▶ **Reading text**
____________________
Good evening everyone,

I reserved a unit by CalIfornia Pacific in Portola Spring. Just wondering if anyone of you have experiences with their design center upgrades on the flooring and possibility an estimated pricing? If this is not allow to share publicly, could you please send the information to my email? Appreciate for your help!

My wife and I are in a similar situation as you: we're in the middle of buying our 2nd home. When we bought our 1st home 5 yrs ago, I learned a lot about a few things, one of which is wood floors.

People have their reasons for going laminate or the new WPC flooring with floating system, but I'll just talk about engineered wood full glue down (please don't even think about doing floating system with wood). I'll also talk only about wood flooring using a white oak base (which is then dyed whatever color). Martin Mania already stated the design center will charge you about $20/sq ft for engineered wood (I assume that includes the wood planks, glue, and labor) so we'll use that number for comparison.

(1) The wood. Engineered wood that most normal home owners use would have surface wear layer of 2mm, 3mm, or 4mm. Typically, if it's from a big name brand, the price per sq ft is around $3 (2mm), $5 (3mm), and $7-9 (4mm). But there's a LOT of wiggle room (meaning cheaper or more expensive) across each of the common wear layer depths with the brand names.

A brand name example I'll go straight to is Provenza, which is probably THE MOST famous brand in the US. Go to any ma-and-pa hole in the wall (like in Anaheim off State College on the "Mile of Tile") and I bet they'll have a bunch of Provenza on display. Obviously, Provenza started early and gained traction with effective marketing and advertising over the years, and, of course, you're going to pay for some of that. Look closely, and there's no doubt their New York Loft collection is very high quality and includes really good designs/colors at (on average) $7/sq ft. But you won't find the wear layer depth info on Provenza's website or any seller's website, which is extremely annoying. Strike one. So you go to a seller and look at a display sample and you find that Provenza paints all the "side walls" in black so you can't measure the wear layer yourself! Strike two. My hole-in-the-wall go-to seller (I'm a loyal customer of his) told me New York Loft is 3mm. But lots of 3mm products from other name brands sell around $5/sq ft. One such example is EP Global, which is a brand that tries to compete against Provenza's New York Loft collection (they admitted it to me) by selling similar 3mm designs/colors for ~$5 (although the EP Global line is 9/16" thick and uses a eucalyptus backing whereas Provenza is 5/8" thick and uses an 8-layer plywood backing). You most probably have never heard of EP Global, and that's because it's extremely difficult for a new brand to gain traction. And so there remains Provenza, sitting pretty, yet not much different than all the other engineered wood products manufactured in many cities across China, which is 99% of the flooring in the US.

How do they meet the Chinese manufacturers? Some have connections and travel to China, say Zhejiang province, which has a place called "Wood Floor City," but most meet these manufacturers at the annual Expo in Las Vegas. There are literally hundreds of wood flooring manufacturers in China, and the trick is to establish long-term relationships with reliable factories that produce consistently high quality planks. No doubt Provenza has an exclusive contract with a really good factory, sort of like where/how In-N-Out gets their exclusive potatoes for their fries.
____________________
▶ **Tasks to complete**
(a) In the flooring text, what wear layer depth did the seller report for Provenza's New York Loft collection?
(b) Extend the flooring text, beginning after its last sentence.
The listing is drawn from a separate source, unrelated to the flooring text.

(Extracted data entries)
____________________
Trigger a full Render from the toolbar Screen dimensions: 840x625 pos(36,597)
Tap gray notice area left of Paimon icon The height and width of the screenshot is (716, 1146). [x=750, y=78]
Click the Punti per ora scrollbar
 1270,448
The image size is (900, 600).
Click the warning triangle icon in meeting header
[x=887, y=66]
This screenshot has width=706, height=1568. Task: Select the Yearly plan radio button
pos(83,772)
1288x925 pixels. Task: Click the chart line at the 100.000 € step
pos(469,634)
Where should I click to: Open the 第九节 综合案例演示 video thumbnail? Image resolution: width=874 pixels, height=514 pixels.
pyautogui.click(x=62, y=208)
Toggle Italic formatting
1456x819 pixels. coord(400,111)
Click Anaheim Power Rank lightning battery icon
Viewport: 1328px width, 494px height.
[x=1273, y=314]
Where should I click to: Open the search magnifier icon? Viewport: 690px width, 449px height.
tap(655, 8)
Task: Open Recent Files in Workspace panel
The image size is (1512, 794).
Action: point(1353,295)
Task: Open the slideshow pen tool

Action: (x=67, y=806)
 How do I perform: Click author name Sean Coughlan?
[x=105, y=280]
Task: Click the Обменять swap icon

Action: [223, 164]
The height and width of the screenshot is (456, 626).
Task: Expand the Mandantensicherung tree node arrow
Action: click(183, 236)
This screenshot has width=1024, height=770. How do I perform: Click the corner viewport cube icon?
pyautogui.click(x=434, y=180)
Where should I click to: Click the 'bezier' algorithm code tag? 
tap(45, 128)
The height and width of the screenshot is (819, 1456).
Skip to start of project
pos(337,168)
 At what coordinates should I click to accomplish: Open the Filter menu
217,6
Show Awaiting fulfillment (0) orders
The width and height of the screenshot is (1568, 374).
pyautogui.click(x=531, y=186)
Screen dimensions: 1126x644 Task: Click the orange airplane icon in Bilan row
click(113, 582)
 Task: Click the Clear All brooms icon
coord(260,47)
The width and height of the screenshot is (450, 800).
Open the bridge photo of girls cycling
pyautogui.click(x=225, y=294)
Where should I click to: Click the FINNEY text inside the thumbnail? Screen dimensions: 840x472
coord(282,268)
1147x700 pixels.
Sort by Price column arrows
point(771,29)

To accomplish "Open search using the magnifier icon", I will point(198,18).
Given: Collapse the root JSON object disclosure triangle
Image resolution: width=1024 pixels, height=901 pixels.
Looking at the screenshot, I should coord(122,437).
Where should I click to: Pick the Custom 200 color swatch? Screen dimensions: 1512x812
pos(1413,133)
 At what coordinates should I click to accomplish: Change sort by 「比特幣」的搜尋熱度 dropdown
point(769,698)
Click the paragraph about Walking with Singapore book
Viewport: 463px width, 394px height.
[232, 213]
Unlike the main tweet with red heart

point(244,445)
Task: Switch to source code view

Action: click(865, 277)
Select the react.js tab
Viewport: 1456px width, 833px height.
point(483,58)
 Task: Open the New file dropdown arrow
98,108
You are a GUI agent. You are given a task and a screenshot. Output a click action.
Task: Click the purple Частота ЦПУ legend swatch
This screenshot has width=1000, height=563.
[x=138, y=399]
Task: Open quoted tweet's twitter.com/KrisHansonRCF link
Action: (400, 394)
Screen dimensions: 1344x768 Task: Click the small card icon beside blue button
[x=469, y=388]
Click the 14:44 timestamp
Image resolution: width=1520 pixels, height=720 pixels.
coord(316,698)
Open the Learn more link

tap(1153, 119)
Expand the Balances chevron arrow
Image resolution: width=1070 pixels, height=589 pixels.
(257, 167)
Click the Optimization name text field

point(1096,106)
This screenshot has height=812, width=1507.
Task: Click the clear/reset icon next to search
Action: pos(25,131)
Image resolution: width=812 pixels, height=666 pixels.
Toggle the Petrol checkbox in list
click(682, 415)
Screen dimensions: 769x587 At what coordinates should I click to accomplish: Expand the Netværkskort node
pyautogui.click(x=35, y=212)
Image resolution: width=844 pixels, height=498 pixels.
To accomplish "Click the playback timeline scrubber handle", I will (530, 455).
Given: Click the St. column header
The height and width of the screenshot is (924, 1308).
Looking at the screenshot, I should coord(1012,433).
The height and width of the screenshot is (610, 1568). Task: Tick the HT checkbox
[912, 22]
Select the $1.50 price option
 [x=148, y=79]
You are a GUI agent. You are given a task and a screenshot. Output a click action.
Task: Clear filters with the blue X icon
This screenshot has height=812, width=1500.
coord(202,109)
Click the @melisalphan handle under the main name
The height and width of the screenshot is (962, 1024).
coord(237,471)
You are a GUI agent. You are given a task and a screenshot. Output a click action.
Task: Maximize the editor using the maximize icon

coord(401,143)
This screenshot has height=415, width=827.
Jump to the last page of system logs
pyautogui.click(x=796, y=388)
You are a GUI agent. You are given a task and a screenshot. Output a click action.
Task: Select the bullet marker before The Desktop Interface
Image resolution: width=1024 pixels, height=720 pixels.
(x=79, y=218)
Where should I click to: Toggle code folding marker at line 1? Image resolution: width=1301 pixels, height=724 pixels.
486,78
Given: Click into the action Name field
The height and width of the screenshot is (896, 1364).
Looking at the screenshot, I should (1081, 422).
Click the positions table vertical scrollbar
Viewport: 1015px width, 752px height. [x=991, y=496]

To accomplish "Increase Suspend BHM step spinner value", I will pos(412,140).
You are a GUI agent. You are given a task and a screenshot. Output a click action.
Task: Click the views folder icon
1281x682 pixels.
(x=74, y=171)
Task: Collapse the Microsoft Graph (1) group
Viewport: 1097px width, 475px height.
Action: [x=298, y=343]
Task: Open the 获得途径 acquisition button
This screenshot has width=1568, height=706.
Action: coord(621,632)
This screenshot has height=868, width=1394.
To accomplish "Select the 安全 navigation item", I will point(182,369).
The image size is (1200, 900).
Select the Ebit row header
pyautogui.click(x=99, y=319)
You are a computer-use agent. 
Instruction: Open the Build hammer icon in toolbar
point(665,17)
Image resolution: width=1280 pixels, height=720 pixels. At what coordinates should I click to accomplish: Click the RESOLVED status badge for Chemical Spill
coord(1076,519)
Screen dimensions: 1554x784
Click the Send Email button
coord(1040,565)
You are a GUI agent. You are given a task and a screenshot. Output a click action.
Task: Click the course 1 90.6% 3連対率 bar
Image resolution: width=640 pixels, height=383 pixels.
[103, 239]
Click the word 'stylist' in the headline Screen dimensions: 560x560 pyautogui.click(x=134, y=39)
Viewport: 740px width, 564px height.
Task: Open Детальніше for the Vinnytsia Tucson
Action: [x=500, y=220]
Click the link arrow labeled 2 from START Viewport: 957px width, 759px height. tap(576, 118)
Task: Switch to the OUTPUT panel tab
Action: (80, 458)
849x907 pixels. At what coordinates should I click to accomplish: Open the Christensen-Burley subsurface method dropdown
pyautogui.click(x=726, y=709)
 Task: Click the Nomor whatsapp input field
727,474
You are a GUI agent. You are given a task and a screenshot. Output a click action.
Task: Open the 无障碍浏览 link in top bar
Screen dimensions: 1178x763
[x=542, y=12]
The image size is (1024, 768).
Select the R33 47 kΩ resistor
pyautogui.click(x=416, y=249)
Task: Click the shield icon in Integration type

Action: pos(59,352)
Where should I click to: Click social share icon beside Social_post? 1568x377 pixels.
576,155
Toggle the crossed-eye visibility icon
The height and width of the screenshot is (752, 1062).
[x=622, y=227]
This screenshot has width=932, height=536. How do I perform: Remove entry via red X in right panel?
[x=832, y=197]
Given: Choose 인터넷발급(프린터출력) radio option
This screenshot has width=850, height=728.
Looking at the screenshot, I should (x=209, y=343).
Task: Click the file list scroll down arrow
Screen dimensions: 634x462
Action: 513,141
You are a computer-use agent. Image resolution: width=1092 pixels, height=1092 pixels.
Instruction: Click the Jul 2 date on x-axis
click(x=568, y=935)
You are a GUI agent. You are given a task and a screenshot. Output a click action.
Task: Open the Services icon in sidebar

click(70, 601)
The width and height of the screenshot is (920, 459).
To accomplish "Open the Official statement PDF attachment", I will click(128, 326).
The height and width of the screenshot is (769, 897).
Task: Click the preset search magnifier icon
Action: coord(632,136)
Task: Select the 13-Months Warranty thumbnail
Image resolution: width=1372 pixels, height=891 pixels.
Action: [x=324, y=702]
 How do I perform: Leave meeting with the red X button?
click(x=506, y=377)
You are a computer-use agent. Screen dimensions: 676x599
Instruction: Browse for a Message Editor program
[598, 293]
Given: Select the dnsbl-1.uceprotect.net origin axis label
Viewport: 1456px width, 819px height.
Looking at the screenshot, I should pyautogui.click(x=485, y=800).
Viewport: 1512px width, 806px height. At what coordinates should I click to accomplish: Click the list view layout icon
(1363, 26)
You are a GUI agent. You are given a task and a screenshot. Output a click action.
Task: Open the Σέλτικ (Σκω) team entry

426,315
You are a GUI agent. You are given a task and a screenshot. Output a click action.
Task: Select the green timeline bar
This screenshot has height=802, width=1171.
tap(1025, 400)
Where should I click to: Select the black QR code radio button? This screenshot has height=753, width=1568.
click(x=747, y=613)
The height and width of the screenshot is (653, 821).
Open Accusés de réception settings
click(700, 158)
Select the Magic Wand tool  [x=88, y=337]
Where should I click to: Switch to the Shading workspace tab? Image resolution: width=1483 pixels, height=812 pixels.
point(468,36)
____________________
▶ **Answers for the tasks**
(a) 3mm.

(b)
But even store front sellers can buy wood flooring from the Chinese manufacturers they meet in Las Vegas. Wholesale Woodfloor Warehouse (WWW), which has 4 stores (one in Santa Ana on Edinger off the 5 fwy) sells a variety of brands, of course. But they also have their own house brand: Rockwood, which has a bunch of designs that are 7.5" wide, up to 7' semi-random lengths, 4mm wear layer at $4.99/sq ft as of today (seems to hover between $5.39 and $4.99 depending on the day)! Their Rockwood line seems to be excellent quality. They told me that not all Chinese manufacturers are the same and the trick is finding a good one. They buy directly from China and slap their own "Rockwood" label on it.

The hole-in-the-wall store fronts, unlike WWW, can't buy in bulk directly from China or advertise the product. But they have another way, I found. Some of the Chinese manufacturers have set up distribution warehouses in socal (I've recently discovered that this is how EP Global works as well) and then send their sales team out to look for vendors (store fronts). My go-to local hole-in-the-wall vendor has engineered wood displays from a Chinese manufacturer. There is a strange generic sticker and handwritten 3-digit number on the back. Each design/color has a different number. The product is 7.5" width, 7' semi-random lengths, 4 mm wear layer, and the vendor is selling them to me for less than $4.99/sq ft. The product looks almost identical to WWW's Rockwood brand, but the edge is more of a full chisel bevel edge (Rockwood has a micro bevel edge).

So now I've found 2 vendors that are selling China "direct" 4mm wear layer engineered wood for under $5/sq ft! Ultimately, it comes down to the color my wife and I like the best.

BTW, don't feel bad for the hole-in-the-wall store. They're primarily general contractors. The product displays are secondary. AND don't feel like they're inferior. You can buy Provenza anywhere. Five years ago, I called all over for pricing, and my hole-in-the-wall go-to guy gave me the lowest price. I felt Provenza was too expensive so I found EP Global as a copycat alternative. Again I called around for pricing and again my hole-in-the-wall guy gave me the best price. That's how our relationship started.

But EP Global, although its 3mm planks beat Provenza New York Loft's price point, cannot match the "direct" from China sources I recently found. The conclusion here is they all have different business models and pricing strategies. I'm just excited to be learning and figuring some of this out.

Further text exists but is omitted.